4. Read Chapter 8 in King’s Cross, up to “Accepting the Challenge.” Share your notes and comments.
Tuesday: A Gentile Woman is the First to “Get” A Parable
Here, in Mark, right after Mark has told of the blindness of the Israelite teachers of the law, comes a Gentile woman begging Jesus for help. At first it seems He treats her almost disrespectfully, but instead He is giving her a parable. He has been called to go to the Jews, even though they are not understanding Him. She does not give up, but pleads with Jesus using the very parable He has given her, showing she understands. He commends her reply of faith and heals her daughter.
5. Read Mark 7:24-30 again, only this time, out loud, with expression. If you see anything new, share.
6. Read “Accepting the Challenge” in Chapter 8 of King’s Cross and share your notes and comments.
7. Do you see a link between faith and “seeing” here? How might you apply this?

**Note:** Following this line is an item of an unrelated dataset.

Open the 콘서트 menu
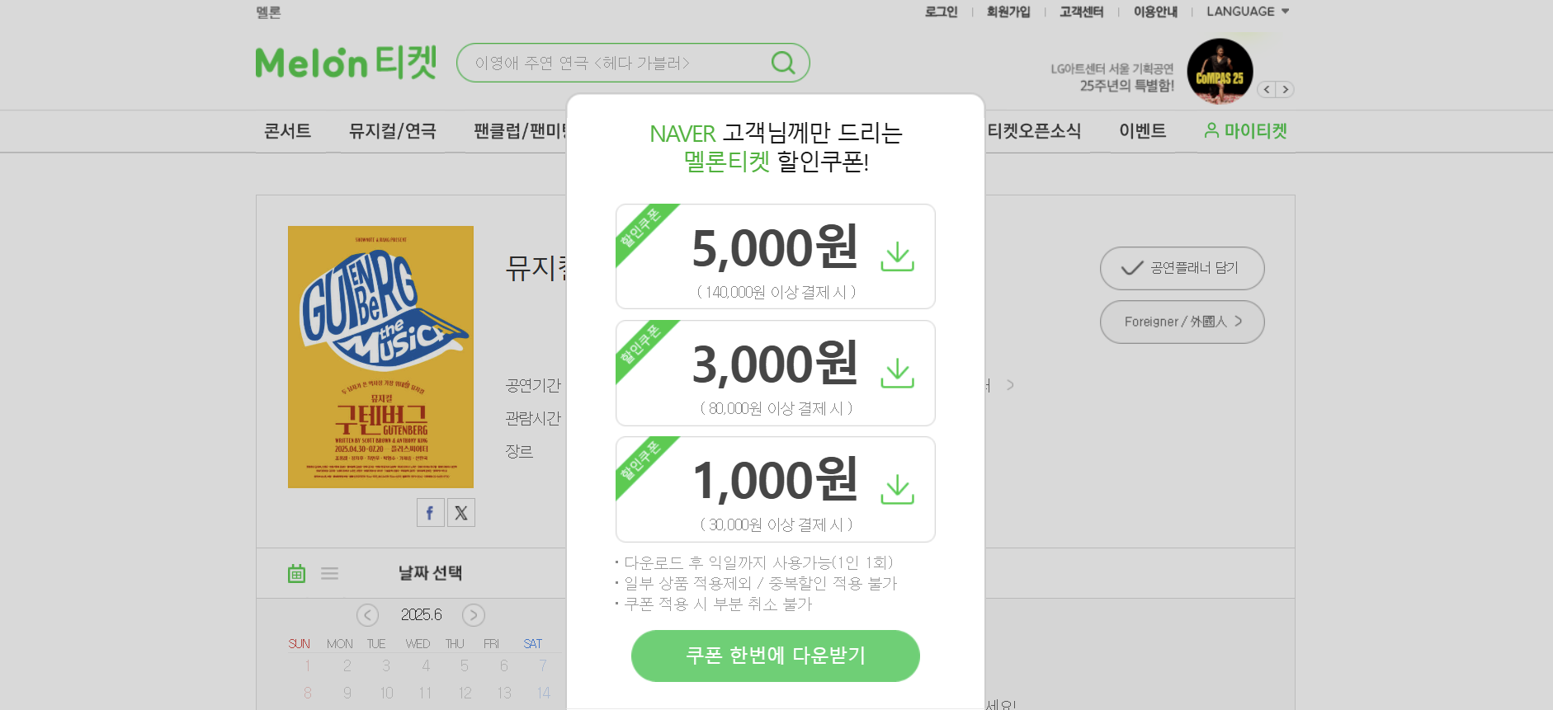Screen dimensions: 1553x710 pos(287,131)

8.This woman did not give up, and we must not give up in prayer. Perhaps there is
something you have asked for a long time, but it has not been given. Persist — either
privately or here, in prayer.
Wednesday: The Deaf Hear and The Mute Speak
9. What did Isaiah prophesy the Messiah would do in Isaiah 35:5-6?
10. Read Mark 7:31-37
A. Describe what happened here, noting details.
B. How does this reaction of Jesus contrast to His reaction to the Phoenician woman?
11. Read “Accepting the Gift” in Chapter 8 of King’s Cross and share your notes and comments.
Thursday: Ponder Anew What The Almighty Can Do
Now we return to the seeming blindness of Jesus disciples. It hasn’t been very long since He fed 5,000, but now, faced with 4,000 hungry people, the disciples say: “But where in this remote place can anyone get enough bread to feed them?” They forget what He has done, and so do we. We must ponder anew what He can do.
12. Read Mark 8:1-21.
A. What happens here?
B. What does Jesus ask the disciples in Mark 8:18b?
13. Share three ways God had met you recently, so as to fan the embers of your faith.
Friday: We Need A Second Touch To See Clearly
14. Read Mark 8:22-26 and share what happens here.
15. What do you think the second touch is meant to teach us?
16. Are you upset with anyone? Are you stuck in a sin? Ask God for a second touch to
help you see clearly. Be alert for answers.
17. What will you remember from this week and why? Is there an area God is at work in your life?